Setelah beberapa lama tinggal di
pondok, beliau sakit keras, maka terpaksa beliau pulang ke rumah. Setelah berobat
beliau akhirnya sembuh kembali. Kemudian Hadhratus Syaikh dipondokkan ke Hadhratus
Syaikh KH. Hasyim Asy’ari di Tebu Ireng.
Selanjutnya beliau dipondokkan ke
Kyai Romli Peterongan Jombang. Pada waktu itu Hadhratus Syaikh benar-benar
terikat, beliau mengatakan: “Sewaktu saya dikirim oleh orang tua saya ke pondok,
sarung saya hanya satu lembar. Apabila najis maka saya memakai tikar sebagai
gantinya untuk shalat. Dan selama saya di pondok, saya tidak pernah pulang ke
rumah kecuali badan saya sudah kurus benar. Sebab apabila saya pulang dan badan
saya gemuk, saya dimarahi oleh orang tua dan nenek. Pernah pada suatu hari saya
pulang badan saya gemuk, spontan nenek saya mengatakan: “Kalau kamu tinggal di pondok hanya untuk makan dan minum, lebih baik
tinggal di rumah saja!”
Suatu hari saat kepulangan Hadhratus
Syaikh dari pondok, beliau menyaksikan adanya hubungan-hubungan khusus yang
diselenggarakan oleh tujuh orang pemuda dan tujuh orang pemudi setiap hari di samping
musholla depan rumah beliau.
Melihat hal yang tidak senonoh itu, akhirnya
beliau adukan kepada Kyai Romli dengan mengatakan: “Kyai, saya melihat ada mutiara di dalam air yang keruh dan najis,
apakah saya harus mengentasnya (menyelamatkanya)?”

━━━━━━━━━━

» **Rincian Soal**
Sunting teks tentang masa mondok Hadhratus Syaikh dengan menuliskan kembali bagian yang dimulai dari "Selanjutnya beliau dipondokkan" dan berlanjut hingga "depan rumah beliau.". Ganti "tikar" dengan "sajadah".

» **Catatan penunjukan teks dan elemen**
━━━━━━━━━━

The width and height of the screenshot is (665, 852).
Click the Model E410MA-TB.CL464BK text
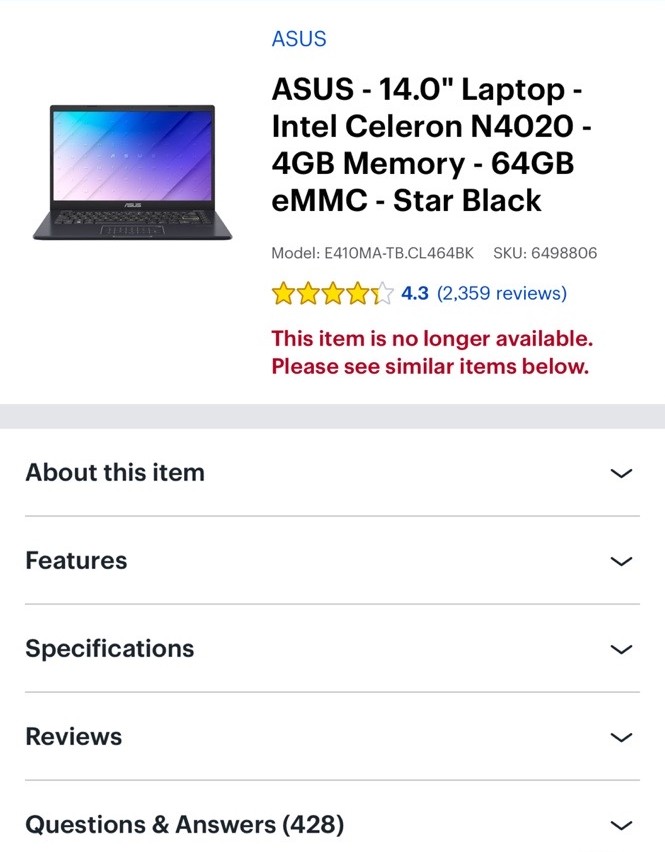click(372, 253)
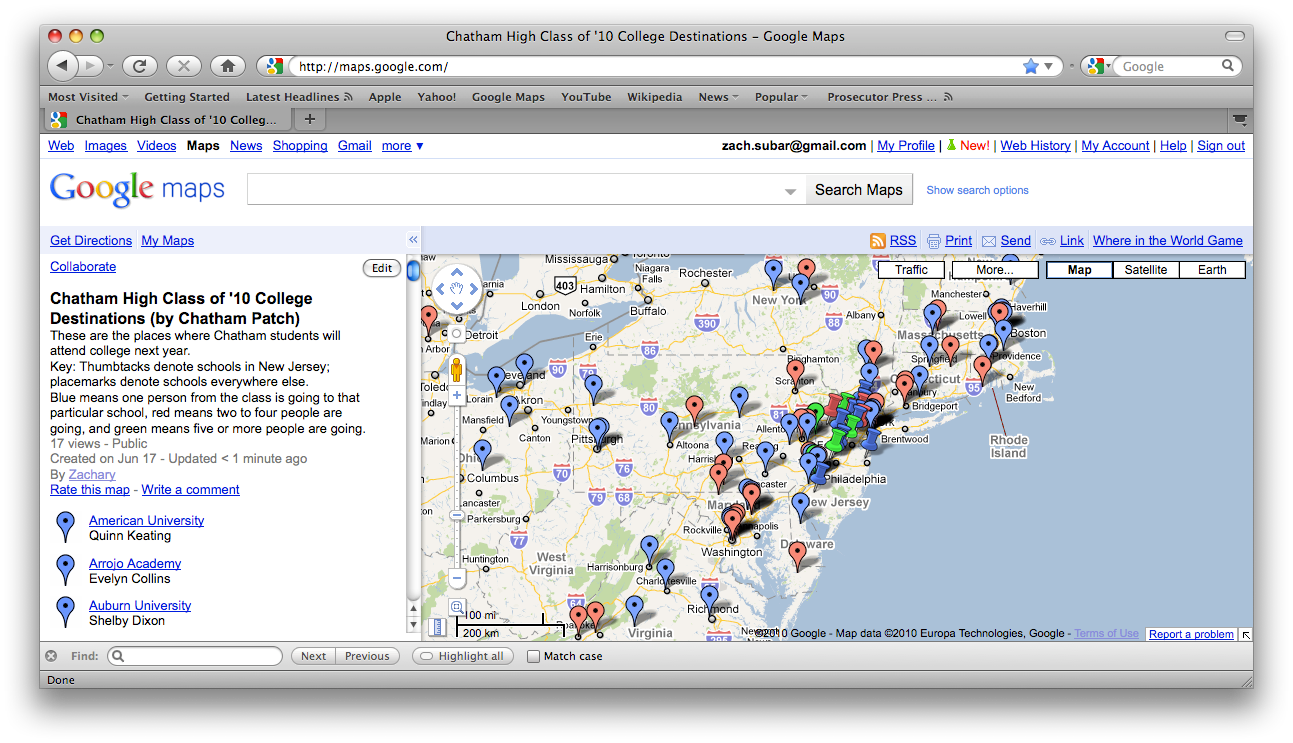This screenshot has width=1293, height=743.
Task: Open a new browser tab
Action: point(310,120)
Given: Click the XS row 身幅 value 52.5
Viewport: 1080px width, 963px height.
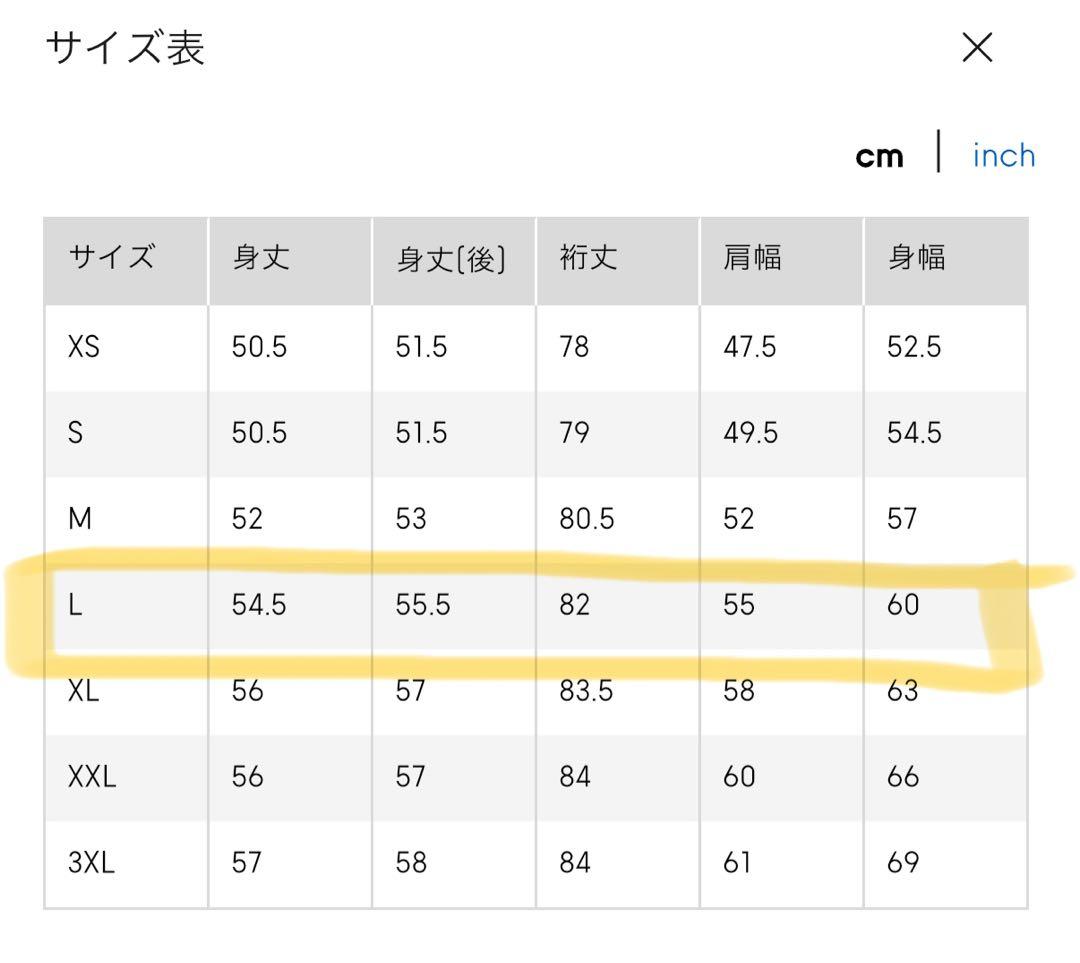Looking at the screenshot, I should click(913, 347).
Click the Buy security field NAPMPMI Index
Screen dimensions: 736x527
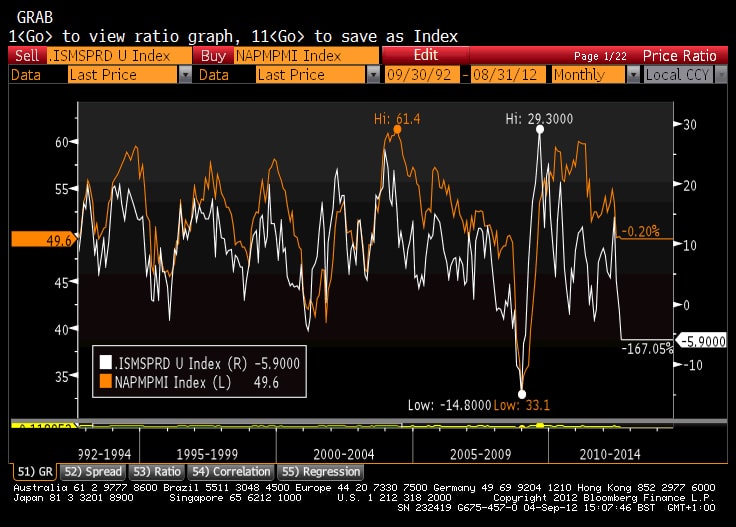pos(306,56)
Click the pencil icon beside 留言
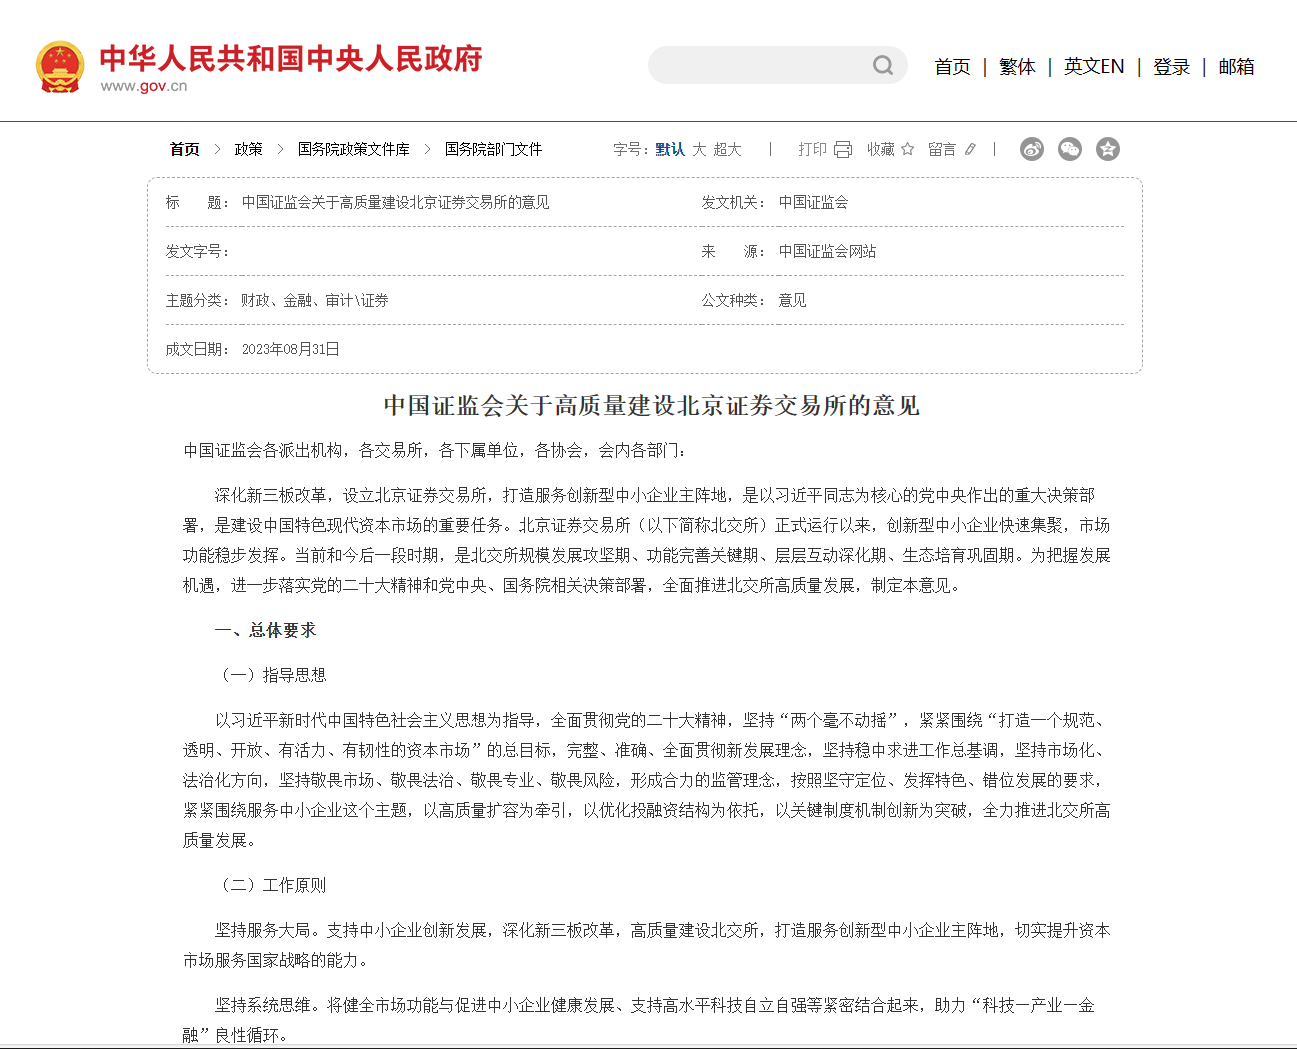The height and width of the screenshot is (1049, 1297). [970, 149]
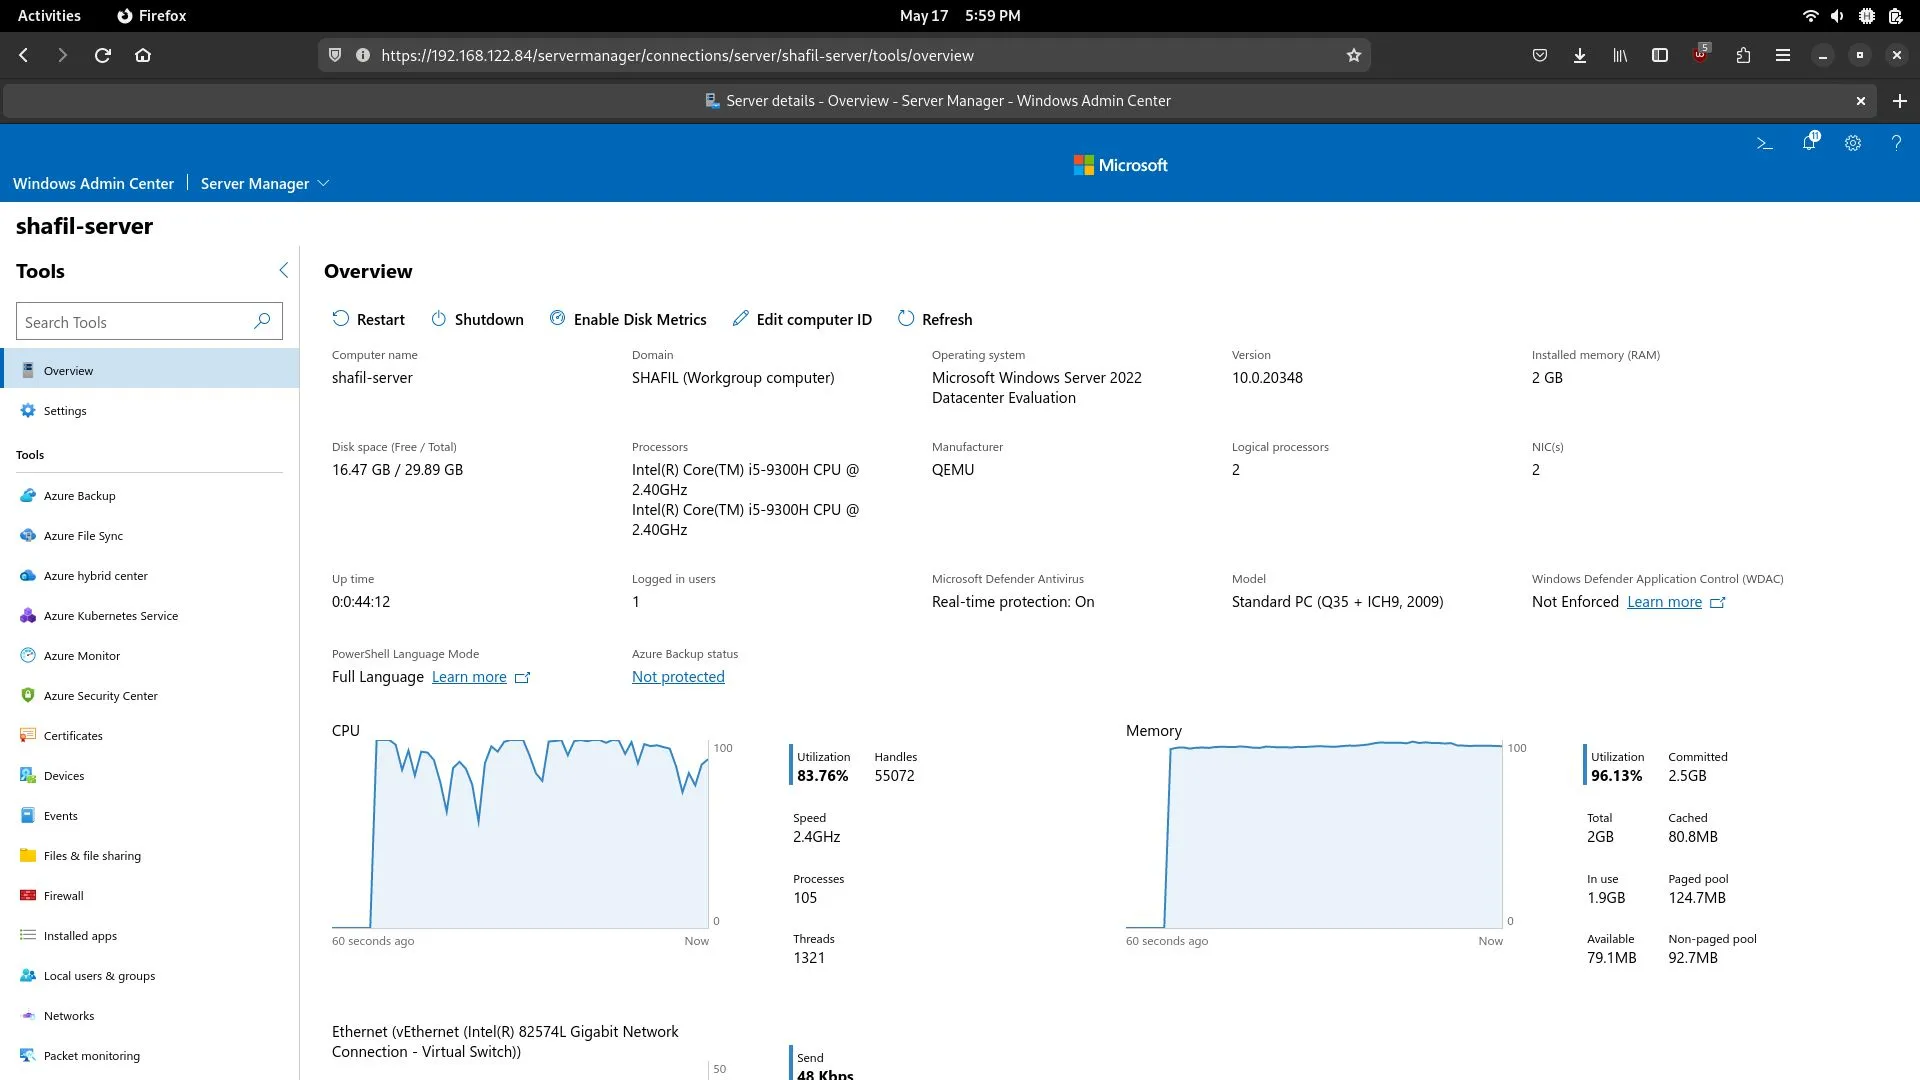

━━━━━━━━━━

» **Penyelesaian Soal**
Selanjutnya beliau dipondokkan ke
Kyai Romli Peterongan Jombang. Pada waktu itu Hadhratus Syaikh benar-benar
terikat, beliau mengatakan: “Sewaktu saya dikirim oleh orang tua saya ke pondok,
sarung saya hanya satu lembar. Apabila najis maka saya memakai sajadah sebagai
gantinya untuk shalat. Dan selama saya di pondok, saya tidak pernah pulang ke
rumah kecuali badan saya sudah kurus benar. Sebab apabila saya pulang dan badan
saya gemuk, saya dimarahi oleh orang tua dan nenek. Pernah pada suatu hari saya
pulang badan saya gemuk, spontan nenek saya mengatakan: “Kalau kamu tinggal di pondok hanya untuk makan dan minum, lebih baik
tinggal di rumah saja!”
Suatu hari saat kepulangan Hadhratus
Syaikh dari pondok, beliau menyaksikan adanya hubungan-hubungan khusus yang
diselenggarakan oleh tujuh orang pemuda dan tujuh orang pemudi setiap hari di samping
musholla depan rumah beliau.